1. High Loan to Value Ratio (LTV)
The first advantage of the HUD 223f loan is the LTV, or the loan-to-value ratio. For market rate properties in the HUD loan, it can go up to as high as 83%, or even higher in the case of affordable housing or subsidized housing. Properties of Section 8 or Section 202 can get as much as 90% on their LTV.
2. Low Debt Service Coverage Ratio (DSCR)
The next advantage is the debt service coverage ratio requirement. The HUD loan is set at a
very generous minimum, and for market rate properties the DSCR can be as low as 1.18x relative to the net income. Affordable housing and subsidized housing can have debt service coverage ratios as low as 1.15x or even 1.11x for Section 8 or Section 202.
3. Low Fixed Interest Rate
The HUD rate is typically lower than other agency loans or conventional loans, sometimes by as much as a full percentage point. Obviously, the lower interest rate means lower payments and more cash flow to the investor.

Stated goal A —
In the HUD 223f loan text, how would the paragraph beginning "The first advantage of the HUD 223f loan" read as a short bulleted list that keeps its main facts?
Stated goal B —
In the HUD 223f loan text, swap "LTV" for "LTV ratio" and write out the passage between "1. High Loan" and "Coverage Ratio (DSCR)", inclusive.

Material —

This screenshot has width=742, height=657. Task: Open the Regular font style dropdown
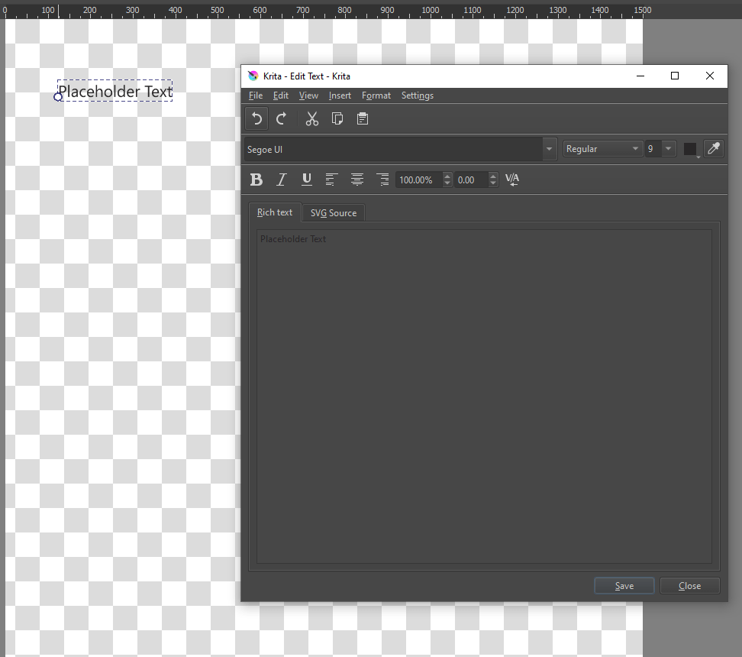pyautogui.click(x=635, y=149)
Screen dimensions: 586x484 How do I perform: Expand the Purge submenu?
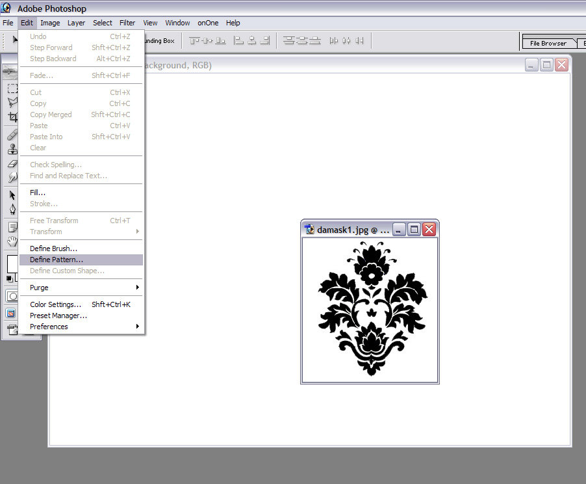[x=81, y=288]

Expected output A —
- The first advantage of the HUD 223f loan is its LTV (loan-to-value ratio).
- Market rate properties: up to 83%.
- Affordable or subsidized housing: can go even higher.
- Section 8 or Section 202 properties: as much as 90%.

Expected output B —
1. High Loan to Value Ratio (LTV ratio)
The first advantage of the HUD 223f loan is the LTV ratio, or the loan-to-value ratio. For market rate properties in the HUD loan, it can go up to as high as 83%, or even higher in the case of affordable housing or subsidized housing. Properties of Section 8 or Section 202 can get as much as 90% on their LTV ratio.
2. Low Debt Service Coverage Ratio (DSCR)